Booton boils the Sons’ philosophy down to a single, snarling phrase: “Don’t mess with our cannons.”
Many Civil War cannons, however, already have been messed with.
The federal government handed them out to towns like Griswold for use as memorials in the years after the Civil War. Some were melted down to make statues. Many thousands more were later junked in the scrap-metal drives of World Wars I and II. According to amateur historian Wayne Stark, an acknowledged expert in the field, just 5,494 cannons have survived intact.
And many of those have vanished from the town squares and parks where they once presided.
Stark counts at least 30 cannons stolen in the last decade. Although they’re heavy--a mid-size mortar can weigh more than a ton--many are small enough to fit in a pickup truck. With some careful lifting, they can be carted away.
And what thieves don’t find, private collectors will. Several brokers now buy and sell cannons for profit--often working off Stark’s published list of every cannon in the United States.
“They’re really taking advantage of small towns and cemetery boards,” said Kathryn Jorgensen, editor of the monthly Civil War News. “They offer $10,000 for a cannon and people say, ‘Wow, we didn’t know the gun was worth that much.’ Well, folks, it was really worth $20,000. You just got taken.”
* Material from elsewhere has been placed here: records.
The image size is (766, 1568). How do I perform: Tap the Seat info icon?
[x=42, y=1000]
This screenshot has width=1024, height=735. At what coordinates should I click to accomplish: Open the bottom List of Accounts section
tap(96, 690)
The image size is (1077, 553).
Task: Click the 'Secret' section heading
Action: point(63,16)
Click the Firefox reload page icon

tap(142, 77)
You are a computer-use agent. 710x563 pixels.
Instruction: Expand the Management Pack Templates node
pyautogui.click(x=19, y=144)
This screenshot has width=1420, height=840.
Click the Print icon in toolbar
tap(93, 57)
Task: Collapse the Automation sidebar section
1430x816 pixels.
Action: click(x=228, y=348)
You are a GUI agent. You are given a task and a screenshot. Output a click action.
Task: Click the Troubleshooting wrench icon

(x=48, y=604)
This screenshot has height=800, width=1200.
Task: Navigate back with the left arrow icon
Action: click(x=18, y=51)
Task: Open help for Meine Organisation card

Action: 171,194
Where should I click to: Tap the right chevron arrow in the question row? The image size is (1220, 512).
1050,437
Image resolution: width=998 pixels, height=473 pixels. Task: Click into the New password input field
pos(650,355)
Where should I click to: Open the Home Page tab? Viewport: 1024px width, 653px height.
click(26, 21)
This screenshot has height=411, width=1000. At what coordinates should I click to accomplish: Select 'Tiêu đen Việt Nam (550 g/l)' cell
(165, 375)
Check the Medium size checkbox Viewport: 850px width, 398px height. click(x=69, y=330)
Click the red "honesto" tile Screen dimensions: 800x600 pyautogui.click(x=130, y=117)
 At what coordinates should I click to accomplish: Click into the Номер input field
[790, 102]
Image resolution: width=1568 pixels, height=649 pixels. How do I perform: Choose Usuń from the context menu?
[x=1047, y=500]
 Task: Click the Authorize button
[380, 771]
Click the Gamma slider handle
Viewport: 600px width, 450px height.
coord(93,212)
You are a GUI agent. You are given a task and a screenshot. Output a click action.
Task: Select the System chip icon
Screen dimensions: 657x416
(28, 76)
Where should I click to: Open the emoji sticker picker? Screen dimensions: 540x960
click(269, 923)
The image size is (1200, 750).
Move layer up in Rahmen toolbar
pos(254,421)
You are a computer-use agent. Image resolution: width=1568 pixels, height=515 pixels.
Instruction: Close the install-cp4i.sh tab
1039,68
The brokers have hit towns across the United States but lately seem to be concentrating in the Midwest, Stark said. At least, deals in the Midwest have generated the most controversy, thanks to rabble-rousers like McGowan.
Part bully, part evangelist, part historical conscience, McGowan relentlessly seeks publicity to shame cannon caretakers into spurning collectors’ offers.
But there’s a downside to the spotlight as well, as McGowan is savvy enough to realize. Each flurry of publicity about the cannons inevitably mentions their value. And that, in turn, piques the interest of thieves and collectors alike. And can lead to some unintended consequences.
Fearing thieves, Des Moines officials yanked nine cannons from cemeteries and locked them with the National Guard last fall after the local paper wrote about the Griswold affair. Officials now say they will replace eight of the cannons--but only after they devise a security plan.
Back in Griswold, meanwhile, the Legionnaires have locked away the town cannon. They won’t put it back in the park. They won’t tell anyone where it is. So it remains hidden, a muted memorial serving no one at all.
“You can’t leave things of this value sitting around outside,” Dean explained. “All you can do is hide ‘em.”